BEGIN Extracted information
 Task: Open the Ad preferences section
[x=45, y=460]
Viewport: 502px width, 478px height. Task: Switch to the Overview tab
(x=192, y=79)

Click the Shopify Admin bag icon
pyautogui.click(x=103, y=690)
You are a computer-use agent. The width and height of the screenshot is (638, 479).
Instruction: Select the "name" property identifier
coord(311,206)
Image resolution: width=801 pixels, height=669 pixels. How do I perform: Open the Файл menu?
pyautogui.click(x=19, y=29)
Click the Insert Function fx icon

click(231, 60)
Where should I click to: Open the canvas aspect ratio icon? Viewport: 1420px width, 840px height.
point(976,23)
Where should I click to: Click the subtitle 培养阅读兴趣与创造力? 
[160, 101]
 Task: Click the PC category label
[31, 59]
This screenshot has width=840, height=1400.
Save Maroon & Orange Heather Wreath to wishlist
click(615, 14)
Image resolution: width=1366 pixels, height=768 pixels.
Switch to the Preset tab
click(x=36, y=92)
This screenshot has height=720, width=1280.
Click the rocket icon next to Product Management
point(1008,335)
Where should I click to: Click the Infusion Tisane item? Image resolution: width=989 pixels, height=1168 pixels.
END Extracted information
Please print exactly the lines from the one containing "Save Maroon &" through the last line of the records, both included, and nothing else.

* _Reply_:
Save Maroon & Orange Heather Wreath to wishlist
click(615, 14)
Image resolution: width=1366 pixels, height=768 pixels.
Switch to the Preset tab
click(x=36, y=92)
This screenshot has height=720, width=1280.
Click the rocket icon next to Product Management
point(1008,335)
Where should I click to: Click the Infusion Tisane item? Image resolution: width=989 pixels, height=1168 pixels.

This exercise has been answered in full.